Para este nuevo enfoque (en el Informe de Kuwait de 1990 ya aparece con claridad), tenemos una fuente de inspiración y un modelo serio y bien estructurado en las evaluaciones PISA. Las preguntas liberadas que conocemos ( www.institutodeevaluacion.mec.es ), y sobre todo, los marcos teóricos publicados nos pueden ser de gran ayuda para entender cómo preguntar y cómo evaluar las competencias básicas.

Los alumnos deben aprender de esta forma que asegura un mejor progreso educativo. Los profesores debemos aprender a enseñar con esta nueva metodología más atractiva y abierta a los intereses de nuestros alumnos.
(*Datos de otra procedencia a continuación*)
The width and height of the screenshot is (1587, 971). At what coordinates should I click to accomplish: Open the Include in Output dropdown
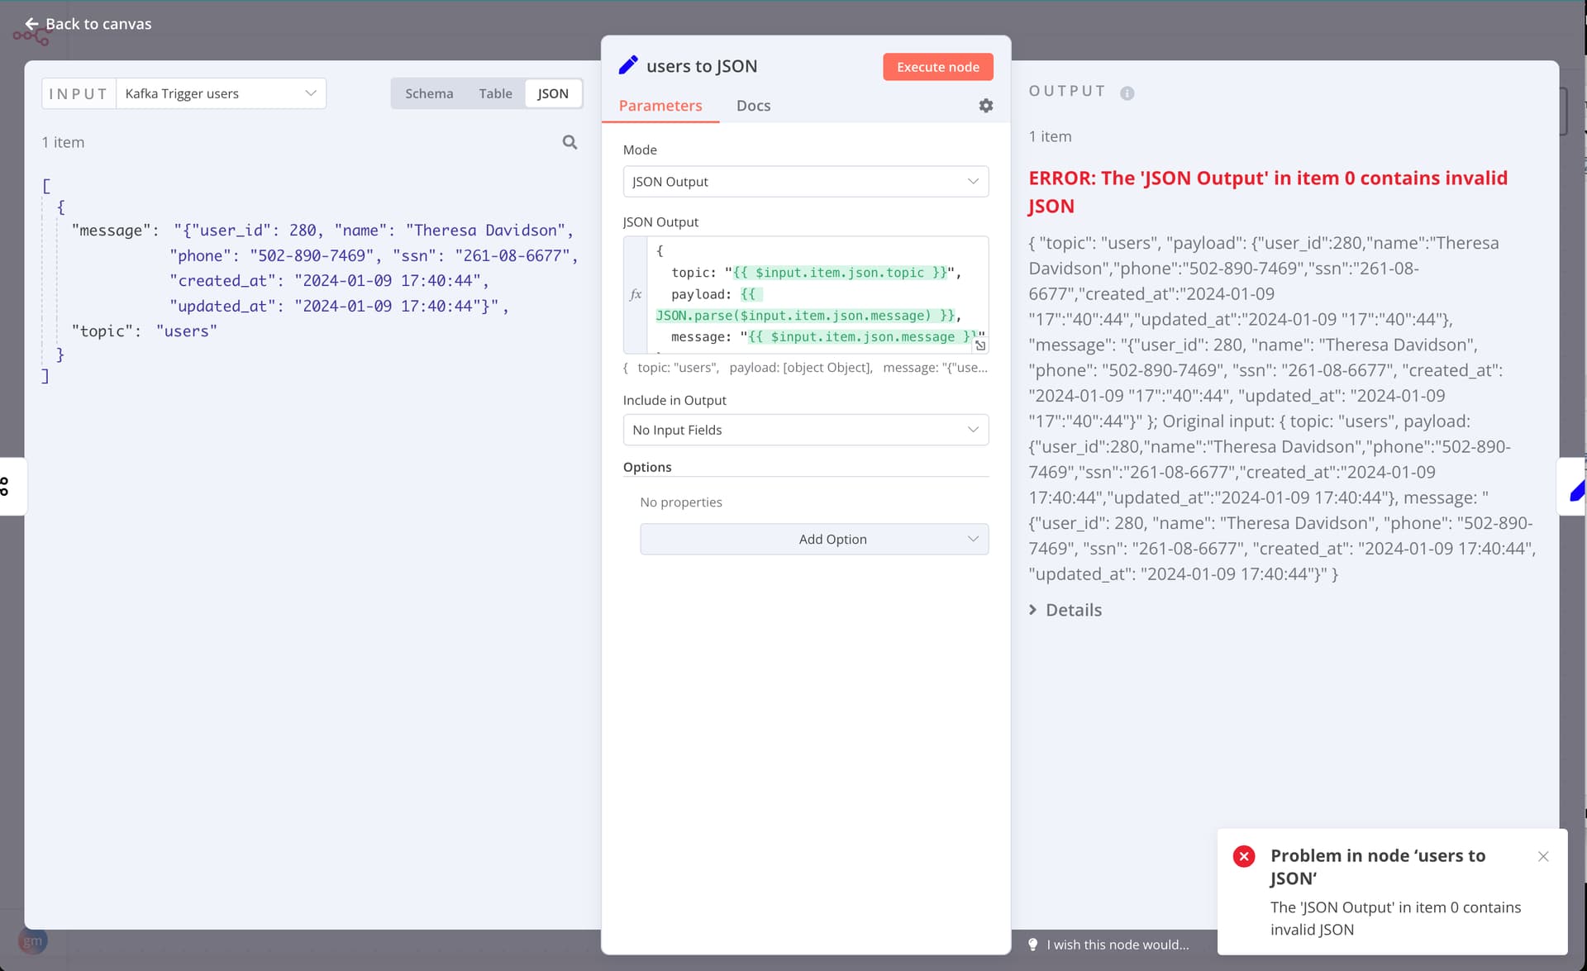point(805,430)
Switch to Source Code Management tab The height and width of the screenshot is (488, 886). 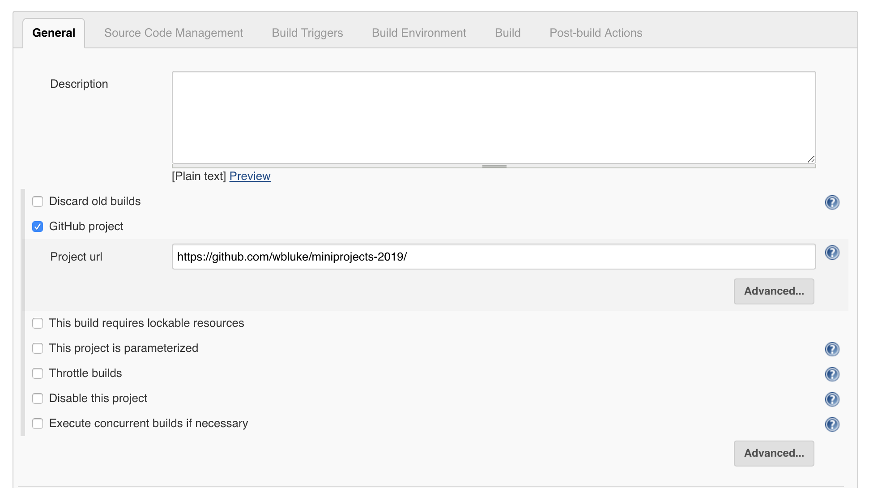174,33
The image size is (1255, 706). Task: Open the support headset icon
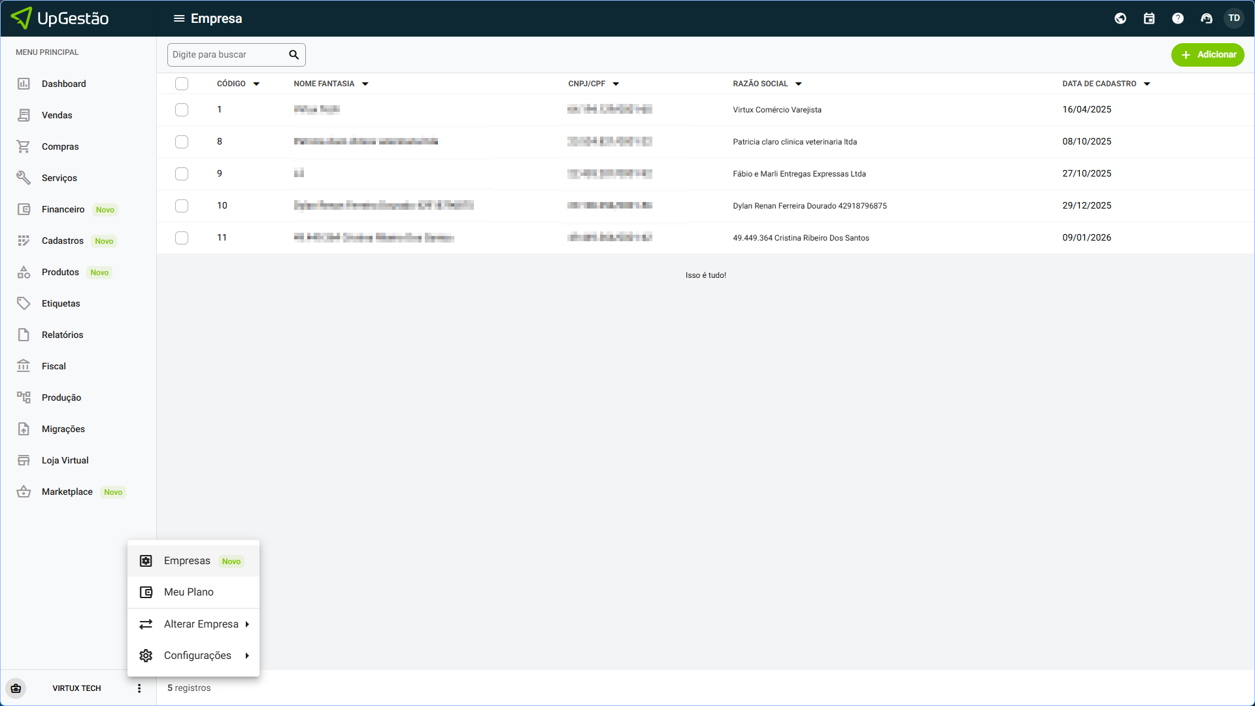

Supone entrar en un mundo donde la competencia matemática es una más de las ocho competencias que se dibujan en la ley. Hacerlo en coordinación con todos los profesores que inciden sobre un mismo grupo. Situarnos en una clave de intereses sociales y éticos que deben conformar el mundo en que queremos vivir. Hacer un esfuerzo de modernización y globalización de los conocimientos que impartimos sin olvidar que nuestros alumnos para ser hombres y mujeres de provecho necesitan saber dividir, dominar el espacio, interpretar gráficas, tener un sentido científico de las estadísticas y la probabilidad,…Estamos a las puertas de un nuevo cambio en la enseñanza de las Matemáticas. Vamos a hacerlo bien.